Given two independent events, if the probability that exactly one of them occurs is $$\frac{26}{49}$$ and the probability that none of them occurs is $$\frac{15}{49}$$, then the probability of more probable of the two events is :

Let the two independent events be $$A$$ and $$B$$ with probabilities $$P(A)=p$$ and $$P(B)=q$$, where we take $$p \ge q$$ so that $$p$$ will be the probability of the more probable event.

Step 1 : Write equations from the given data
Because the events are independent, we have
  • Probability that none of them occurs: $$P(A^c \cap B^c)=(1-p)(1-q)=\tfrac{15}{49}$$ $$-(1)$$
  • Probability that exactly one occurs:
    $$P(A \cap B^c)+P(A^c \cap B)=p(1-q)+q(1-p)=p+q-2pq=\tfrac{26}{49}$$ $$-(2)$$

Step 2 : Convert to sums and products
Set $$S=p+q$$ and $$P=pq$$.
From $$(1)$$: $$1-S+P=\tfrac{15}{49}\;\Longrightarrow\;P-S=-\tfrac{34}{49}$$ $$-(3)$$
From $$(2)$$: $$S-2P=\tfrac{26}{49}$$ $$-(4)$$

Step 3 : Solve for $$S$$ and $$P$$
From $$(3)$$, $$P=S-\tfrac{34}{49}$$. Substitute this in $$(4)$$:
$$S-2\Bigl(S-\tfrac{34}{49}\Bigr)=\tfrac{26}{49}$$
$$S-2S+\tfrac{68}{49}=\tfrac{26}{49}$$
$$-S=-\tfrac{42}{49}\;\Longrightarrow\;S=\tfrac{42}{49}=\tfrac{6}{7}$$

Now from $$(3)$$, $$P=S-\tfrac{34}{49}=\tfrac{42}{49}-\tfrac{34}{49}=\tfrac{8}{49}$$.

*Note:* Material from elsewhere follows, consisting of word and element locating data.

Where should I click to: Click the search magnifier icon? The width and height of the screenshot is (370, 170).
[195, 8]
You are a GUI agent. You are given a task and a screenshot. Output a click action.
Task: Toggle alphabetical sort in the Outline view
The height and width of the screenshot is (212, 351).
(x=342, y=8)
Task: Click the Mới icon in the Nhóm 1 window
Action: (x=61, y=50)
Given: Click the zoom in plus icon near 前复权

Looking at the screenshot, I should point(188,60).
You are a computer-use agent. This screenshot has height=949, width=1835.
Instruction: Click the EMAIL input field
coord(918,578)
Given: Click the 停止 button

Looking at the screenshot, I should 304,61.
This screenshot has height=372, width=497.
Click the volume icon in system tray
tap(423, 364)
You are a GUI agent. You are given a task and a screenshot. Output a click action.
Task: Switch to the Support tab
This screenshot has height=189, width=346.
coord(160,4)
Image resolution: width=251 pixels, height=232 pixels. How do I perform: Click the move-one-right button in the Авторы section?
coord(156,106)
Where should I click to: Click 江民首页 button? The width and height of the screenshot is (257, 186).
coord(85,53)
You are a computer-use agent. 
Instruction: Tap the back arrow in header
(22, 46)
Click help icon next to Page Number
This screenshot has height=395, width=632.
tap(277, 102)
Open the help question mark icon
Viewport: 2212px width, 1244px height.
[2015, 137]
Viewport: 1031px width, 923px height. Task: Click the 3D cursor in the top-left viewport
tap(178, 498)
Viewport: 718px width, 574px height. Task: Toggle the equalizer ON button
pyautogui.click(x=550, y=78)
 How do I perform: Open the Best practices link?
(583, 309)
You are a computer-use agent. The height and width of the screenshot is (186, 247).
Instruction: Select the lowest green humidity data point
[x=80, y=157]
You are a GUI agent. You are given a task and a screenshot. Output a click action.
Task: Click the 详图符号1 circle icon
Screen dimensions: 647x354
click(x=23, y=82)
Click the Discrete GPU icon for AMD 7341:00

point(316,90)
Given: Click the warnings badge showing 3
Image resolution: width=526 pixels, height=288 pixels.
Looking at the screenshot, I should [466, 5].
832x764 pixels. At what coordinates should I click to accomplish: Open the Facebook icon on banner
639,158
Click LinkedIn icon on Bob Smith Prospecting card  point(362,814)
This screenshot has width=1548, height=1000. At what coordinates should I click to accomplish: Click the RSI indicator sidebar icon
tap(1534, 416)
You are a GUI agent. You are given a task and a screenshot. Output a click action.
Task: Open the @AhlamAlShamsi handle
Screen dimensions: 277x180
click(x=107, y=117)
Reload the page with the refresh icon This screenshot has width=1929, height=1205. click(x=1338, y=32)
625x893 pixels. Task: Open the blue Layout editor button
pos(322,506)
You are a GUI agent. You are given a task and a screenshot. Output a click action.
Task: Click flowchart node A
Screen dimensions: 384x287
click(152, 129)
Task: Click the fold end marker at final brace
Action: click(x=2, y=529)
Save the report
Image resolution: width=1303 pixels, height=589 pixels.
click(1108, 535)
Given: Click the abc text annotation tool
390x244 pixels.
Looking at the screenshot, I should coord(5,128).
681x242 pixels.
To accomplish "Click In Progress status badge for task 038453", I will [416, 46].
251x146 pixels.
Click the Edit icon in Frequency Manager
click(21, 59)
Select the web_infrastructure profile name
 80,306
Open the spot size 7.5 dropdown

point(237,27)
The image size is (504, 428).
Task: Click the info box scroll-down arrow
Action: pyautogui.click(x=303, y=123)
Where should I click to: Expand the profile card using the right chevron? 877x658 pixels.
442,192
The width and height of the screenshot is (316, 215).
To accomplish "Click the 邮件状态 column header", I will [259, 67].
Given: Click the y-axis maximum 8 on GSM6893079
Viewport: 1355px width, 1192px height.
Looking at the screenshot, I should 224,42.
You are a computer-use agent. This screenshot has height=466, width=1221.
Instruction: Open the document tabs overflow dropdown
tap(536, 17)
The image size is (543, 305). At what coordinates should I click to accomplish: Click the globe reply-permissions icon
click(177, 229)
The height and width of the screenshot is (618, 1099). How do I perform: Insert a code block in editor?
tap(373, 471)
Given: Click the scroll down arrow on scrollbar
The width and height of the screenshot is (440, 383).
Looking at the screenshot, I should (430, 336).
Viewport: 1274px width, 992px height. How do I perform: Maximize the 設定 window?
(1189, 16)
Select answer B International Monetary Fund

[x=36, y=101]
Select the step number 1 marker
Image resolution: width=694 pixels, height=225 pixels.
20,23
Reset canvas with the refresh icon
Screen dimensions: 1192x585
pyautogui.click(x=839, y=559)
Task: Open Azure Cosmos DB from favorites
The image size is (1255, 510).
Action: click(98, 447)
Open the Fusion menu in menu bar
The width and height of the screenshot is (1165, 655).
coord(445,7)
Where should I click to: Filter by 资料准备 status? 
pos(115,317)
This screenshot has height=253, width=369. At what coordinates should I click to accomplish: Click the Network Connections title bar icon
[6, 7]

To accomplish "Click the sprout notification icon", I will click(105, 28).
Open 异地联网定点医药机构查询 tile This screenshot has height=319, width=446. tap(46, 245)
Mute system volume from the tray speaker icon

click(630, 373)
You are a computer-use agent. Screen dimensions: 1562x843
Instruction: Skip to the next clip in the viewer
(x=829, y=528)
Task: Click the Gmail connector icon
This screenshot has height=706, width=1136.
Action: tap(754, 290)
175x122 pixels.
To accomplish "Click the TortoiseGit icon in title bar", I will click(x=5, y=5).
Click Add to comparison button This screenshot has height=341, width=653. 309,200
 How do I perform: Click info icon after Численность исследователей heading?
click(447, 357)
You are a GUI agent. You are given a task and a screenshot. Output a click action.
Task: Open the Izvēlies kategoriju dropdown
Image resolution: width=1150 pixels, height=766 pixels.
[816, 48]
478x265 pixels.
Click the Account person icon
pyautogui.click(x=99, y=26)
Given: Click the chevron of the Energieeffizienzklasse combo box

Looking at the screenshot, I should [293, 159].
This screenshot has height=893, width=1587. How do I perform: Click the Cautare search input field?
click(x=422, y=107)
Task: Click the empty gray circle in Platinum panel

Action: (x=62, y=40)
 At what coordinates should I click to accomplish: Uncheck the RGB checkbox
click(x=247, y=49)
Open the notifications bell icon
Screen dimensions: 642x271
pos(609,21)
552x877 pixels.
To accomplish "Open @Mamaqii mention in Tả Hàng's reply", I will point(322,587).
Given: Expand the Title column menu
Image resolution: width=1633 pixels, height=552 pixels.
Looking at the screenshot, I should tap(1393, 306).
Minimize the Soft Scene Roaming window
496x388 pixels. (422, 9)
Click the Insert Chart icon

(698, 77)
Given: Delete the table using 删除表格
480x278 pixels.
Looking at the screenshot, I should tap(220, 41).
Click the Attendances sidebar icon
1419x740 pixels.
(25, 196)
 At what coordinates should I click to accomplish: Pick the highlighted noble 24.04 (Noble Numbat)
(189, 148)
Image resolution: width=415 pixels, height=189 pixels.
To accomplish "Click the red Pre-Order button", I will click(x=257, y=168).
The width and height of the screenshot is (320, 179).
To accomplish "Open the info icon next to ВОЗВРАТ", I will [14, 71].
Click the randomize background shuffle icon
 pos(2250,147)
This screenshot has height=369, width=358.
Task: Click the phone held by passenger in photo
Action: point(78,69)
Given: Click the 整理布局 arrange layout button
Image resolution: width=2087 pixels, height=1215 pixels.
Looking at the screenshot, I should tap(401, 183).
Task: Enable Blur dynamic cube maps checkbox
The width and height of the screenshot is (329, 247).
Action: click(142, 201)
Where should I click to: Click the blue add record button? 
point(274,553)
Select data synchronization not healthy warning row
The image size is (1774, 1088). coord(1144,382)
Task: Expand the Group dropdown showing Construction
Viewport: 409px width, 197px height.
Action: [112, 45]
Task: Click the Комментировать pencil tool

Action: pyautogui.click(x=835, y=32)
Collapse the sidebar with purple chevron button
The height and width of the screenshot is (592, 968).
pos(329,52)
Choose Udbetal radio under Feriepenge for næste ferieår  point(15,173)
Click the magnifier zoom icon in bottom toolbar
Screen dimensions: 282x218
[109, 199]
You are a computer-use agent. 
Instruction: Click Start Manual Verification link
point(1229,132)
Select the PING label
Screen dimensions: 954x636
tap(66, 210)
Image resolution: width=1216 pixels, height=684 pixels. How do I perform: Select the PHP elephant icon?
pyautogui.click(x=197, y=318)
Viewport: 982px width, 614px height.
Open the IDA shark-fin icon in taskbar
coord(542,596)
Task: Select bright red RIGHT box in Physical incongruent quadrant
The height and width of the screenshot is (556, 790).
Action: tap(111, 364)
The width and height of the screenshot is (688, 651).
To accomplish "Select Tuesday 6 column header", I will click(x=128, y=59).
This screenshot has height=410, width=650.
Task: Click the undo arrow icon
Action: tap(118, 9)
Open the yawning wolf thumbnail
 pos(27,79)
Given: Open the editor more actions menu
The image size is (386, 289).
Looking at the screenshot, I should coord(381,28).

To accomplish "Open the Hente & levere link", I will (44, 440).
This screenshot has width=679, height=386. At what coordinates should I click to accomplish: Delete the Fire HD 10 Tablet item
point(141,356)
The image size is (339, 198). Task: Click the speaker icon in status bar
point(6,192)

Step 4 : Find individual probabilities
The numbers $$p$$ and $$q$$ are roots of $$t^2-St+P=0$$, i.e.
$$t^2-\tfrac{6}{7}t+\tfrac{8}{49}=0$$
Multiplying by $$49$$: $$49t^2-42t+8=0$$.

Using the quadratic formula:
$$t=\frac{42\pm\sqrt{(-42)^2-4\cdot49\cdot8}}{2\cdot49}=\frac{42\pm\sqrt{1764-1568}}{98}=\frac{42\pm14}{98}$$
Thus $$t_1=\tfrac{56}{98}=\tfrac{4}{7}$$ and $$t_2=\tfrac{28}{98}=\tfrac{2}{7}$$.

Step 5 : Identify the more probable event
Since $$p \ge q$$, we take $$p=\tfrac{4}{7}$$.

Answer
The probability of the more probable event is $$\tfrac{4}{7}$$, which corresponds to Option A.